Well. I saw this post when it was first posted and I didnt have time to comment and I come back and it got deep and gory!

I was going to comment on how every era has its destroyers based on religion. Portugese soldiers and sailors steeped in catholicism destroyed and defaced beautiful statues on this island off Mumbai in India about 700 years ago.( When they had colonized parts)

Aleš said...

Kev, what kind of achievement do you have in mind when you say "victory" and "winning a war"? Spilling of the blood is obviously necessary here and decreasing the number of fanatics will surely increase the preservation of monuments and temples. But straightforward eradication of these extremists might simply create a political and social void that some other idiots will fill soon after. The solution to the ISIS problem or spread of violent extremism in general can't be just a military one and I know you're aware of all this. But when you mentioned "meekness of the overprotected newsprint class" I'm wondering whether there is a larger obstruct present that prevents US from entering yet another ground conflict - lack of coherent strategy. Middle east proved to be such a complex web of religious, political, cultural and historical factors that 14 years after 9/11 military force still failed to win over violent religious terrorism.

Aleš said...

Kev I agree, morale is an important component of such collective achievements. I don't know what media is feeding people in US, but since Obama is ending the mandate next year there probably isn't any chance for an administration to pursue nation-building effort like in the past either.

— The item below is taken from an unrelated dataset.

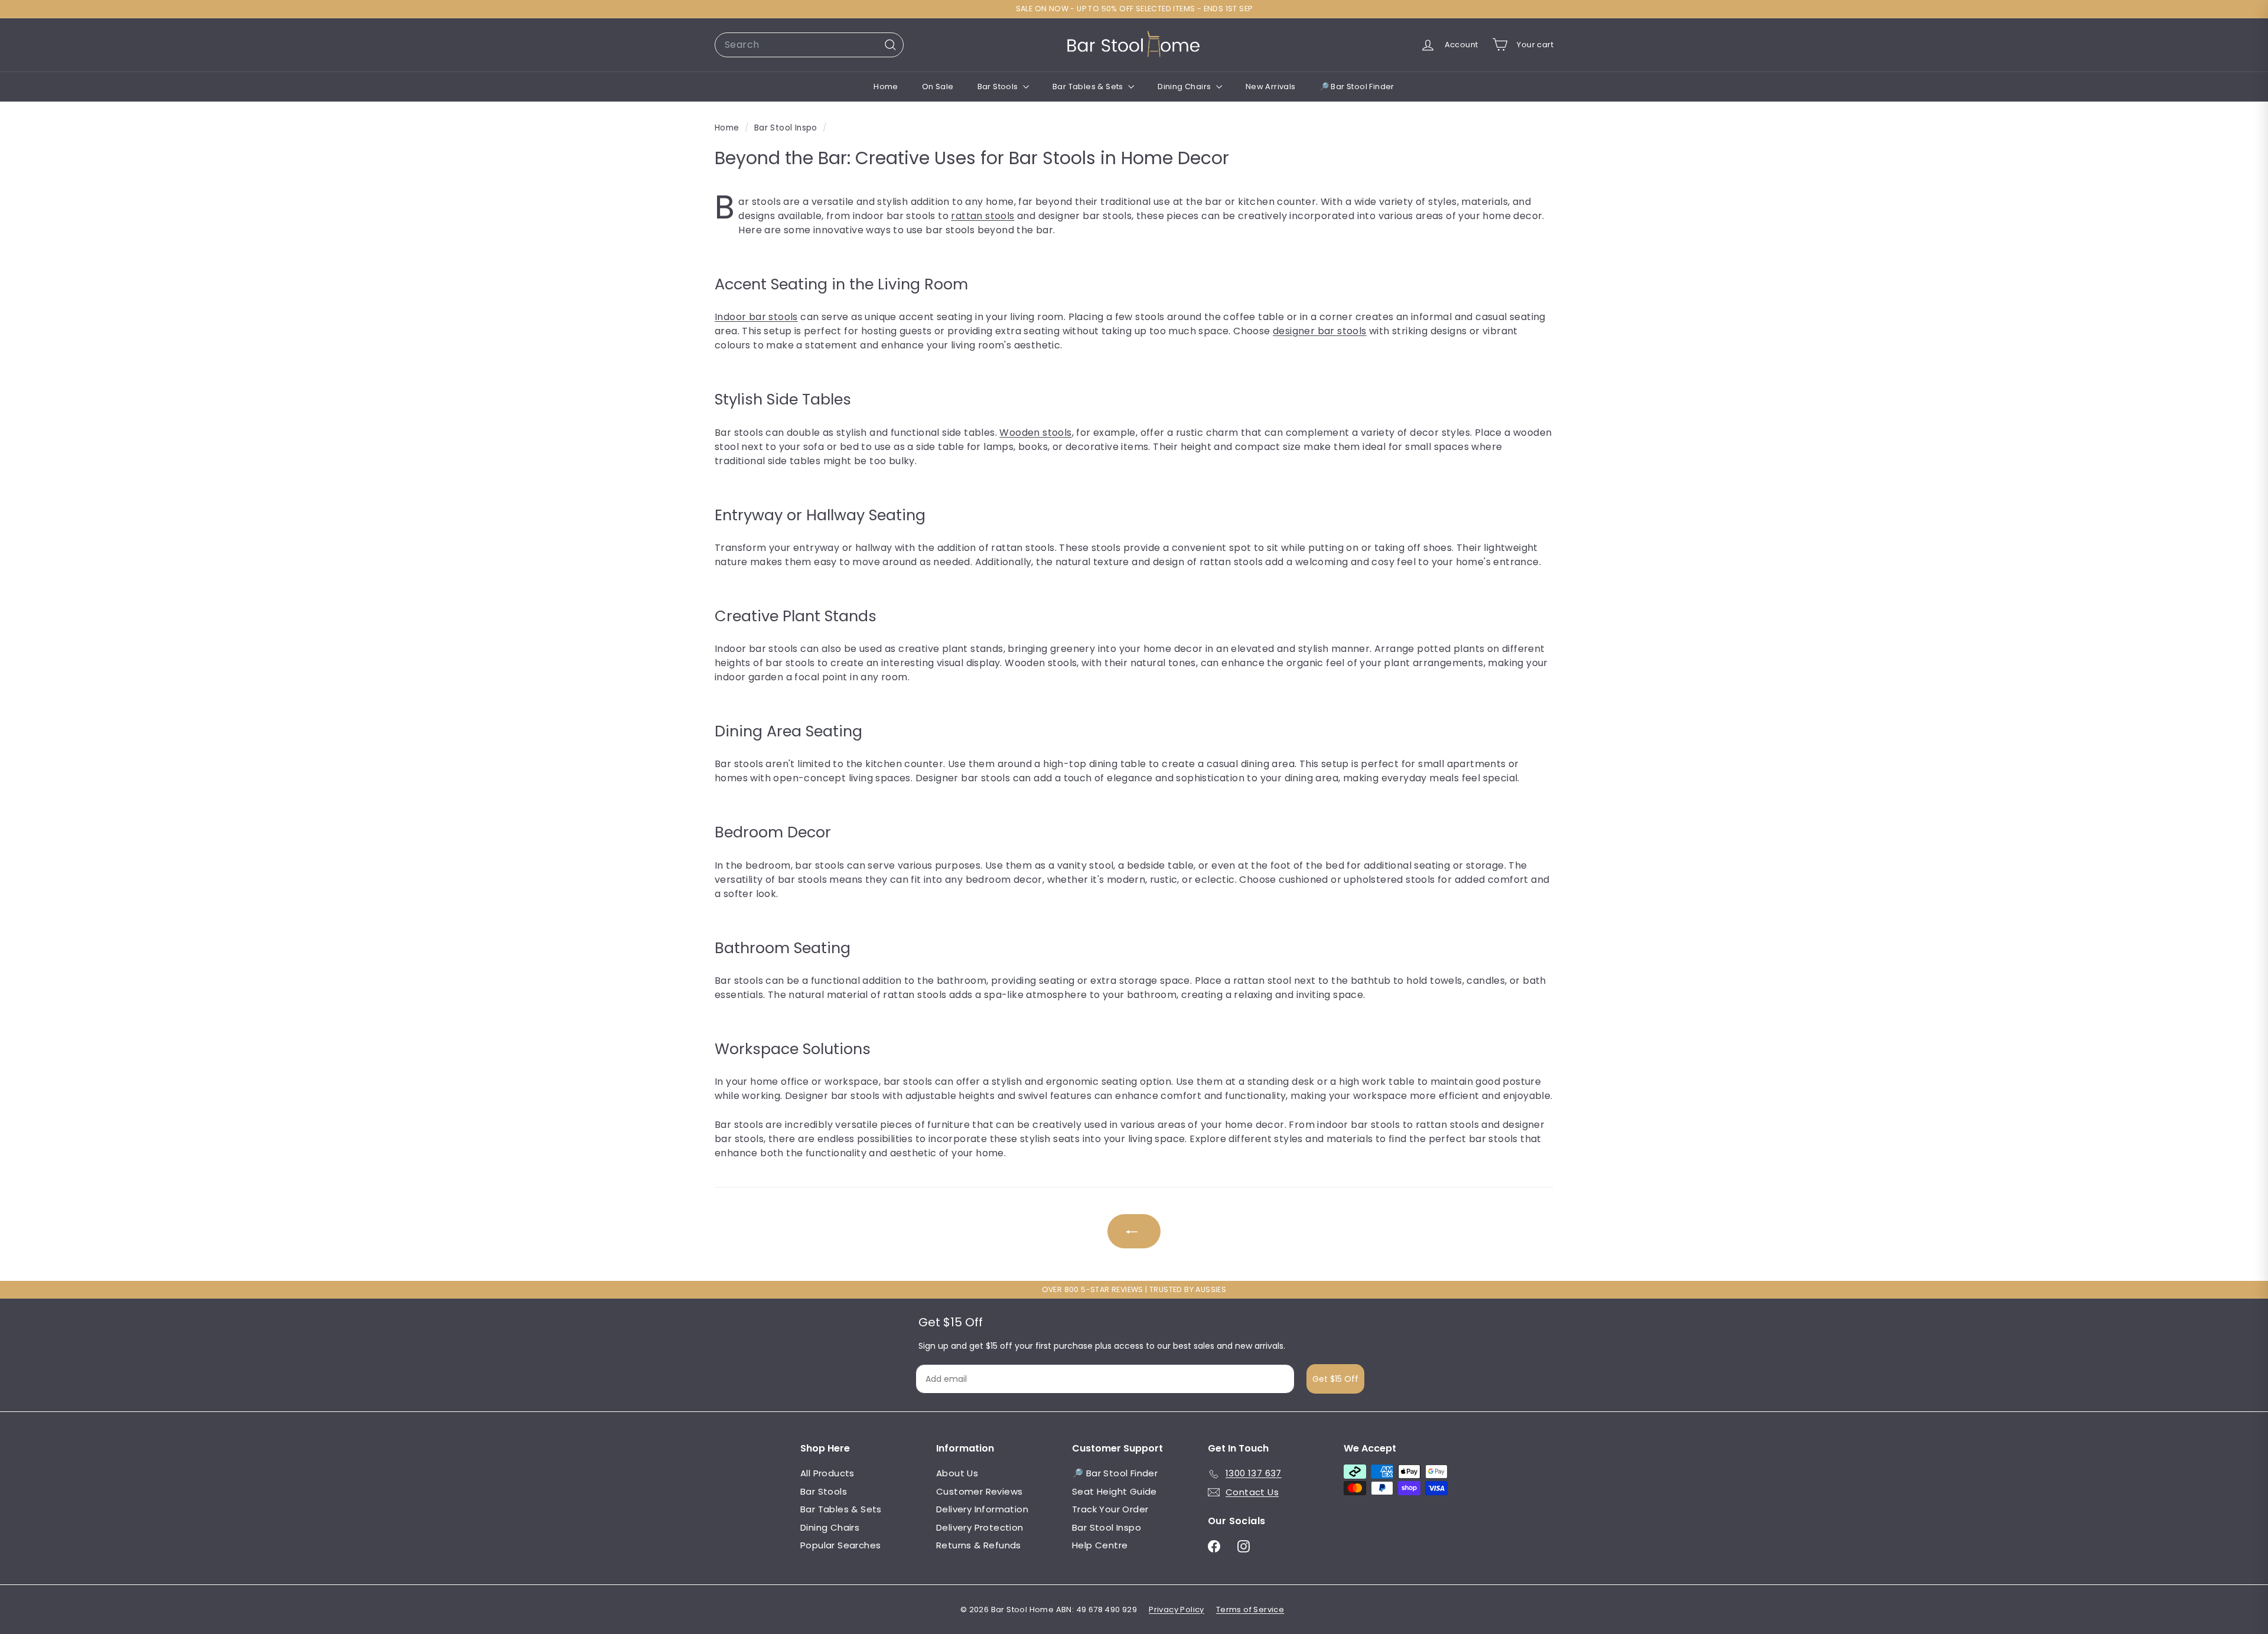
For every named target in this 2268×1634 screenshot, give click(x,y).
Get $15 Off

David wrote: "uneducated trainees required only a few hours to undo loveliness that had been honed over a thousand years by gifted craftsmen and artists. "

This reminds me of the fate that plaster casts received under the modernistic regime. (I know those were copies, but still). Great sculptures that were supposed to teach academy students of beauty, masterful craft, history and high antique standards were smashed to dust because it was time to push the western culture forward.
I don't know If that was the case in my country but when I asked our academy two years ago If I can come there and draw on my own from sculptures they said they don't have any (except a few feet and hands and stuff like that) and that it would be hard to acquire them nowdays. So I'm wandering the town with my folding fishing chair since, drawing what I can find on older churches and opera houses.

Tom said...

Maybe the US wants Assad out more then his enemy ISIS? And who help bring ISIS into being?

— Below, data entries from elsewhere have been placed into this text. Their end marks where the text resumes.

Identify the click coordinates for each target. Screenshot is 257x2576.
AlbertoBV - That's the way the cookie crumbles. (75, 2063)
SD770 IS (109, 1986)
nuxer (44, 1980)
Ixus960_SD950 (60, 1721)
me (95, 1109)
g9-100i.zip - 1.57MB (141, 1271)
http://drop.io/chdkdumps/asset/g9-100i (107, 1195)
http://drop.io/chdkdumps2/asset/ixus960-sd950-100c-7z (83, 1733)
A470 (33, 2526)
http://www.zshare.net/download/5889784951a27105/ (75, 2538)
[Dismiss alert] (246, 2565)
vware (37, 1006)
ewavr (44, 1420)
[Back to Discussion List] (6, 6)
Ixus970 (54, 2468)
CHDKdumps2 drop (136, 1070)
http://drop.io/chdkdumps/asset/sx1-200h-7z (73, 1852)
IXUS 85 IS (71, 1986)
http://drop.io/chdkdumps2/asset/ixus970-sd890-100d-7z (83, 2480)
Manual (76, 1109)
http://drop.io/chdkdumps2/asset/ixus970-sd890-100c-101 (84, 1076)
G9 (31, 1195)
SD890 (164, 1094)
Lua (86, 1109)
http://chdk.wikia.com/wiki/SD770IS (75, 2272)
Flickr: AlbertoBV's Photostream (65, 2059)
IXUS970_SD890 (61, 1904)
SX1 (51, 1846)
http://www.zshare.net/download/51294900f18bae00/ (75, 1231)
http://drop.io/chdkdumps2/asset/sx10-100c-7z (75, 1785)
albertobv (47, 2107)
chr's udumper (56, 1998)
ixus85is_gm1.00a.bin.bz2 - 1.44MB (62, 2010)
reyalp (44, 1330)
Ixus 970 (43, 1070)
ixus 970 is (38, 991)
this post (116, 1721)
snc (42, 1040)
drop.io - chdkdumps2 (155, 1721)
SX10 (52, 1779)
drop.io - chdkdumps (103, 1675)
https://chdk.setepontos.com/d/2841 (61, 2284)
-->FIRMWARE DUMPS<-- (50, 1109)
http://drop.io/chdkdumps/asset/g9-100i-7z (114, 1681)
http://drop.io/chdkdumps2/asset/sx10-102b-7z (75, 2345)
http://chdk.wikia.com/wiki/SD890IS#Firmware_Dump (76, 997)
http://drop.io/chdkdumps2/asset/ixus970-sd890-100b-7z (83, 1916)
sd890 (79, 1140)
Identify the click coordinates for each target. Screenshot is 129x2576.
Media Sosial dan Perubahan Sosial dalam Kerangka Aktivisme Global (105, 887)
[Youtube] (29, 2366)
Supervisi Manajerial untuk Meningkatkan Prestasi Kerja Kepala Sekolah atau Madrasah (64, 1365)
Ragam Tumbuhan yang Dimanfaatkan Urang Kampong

Those "billions of dollars," go into somebodies pockets.

Don't forget General Smedley Butler famous quote, " War is a rackett..."

chris bennett said...

David, that is an astonishing and very moving post. Thank you.

David Apatoff said...

Chris Bennett-- Thanks very much, I appreciate it. Dr. al-As'ad was indeed astonishing when his moment came.

Unknown said...

Thank you Mr Apatoff for this post, I did not know the facts you wrote of, and your intelligent comment has affected me more than I would have thought, given how used we are to hearing of such atrocities.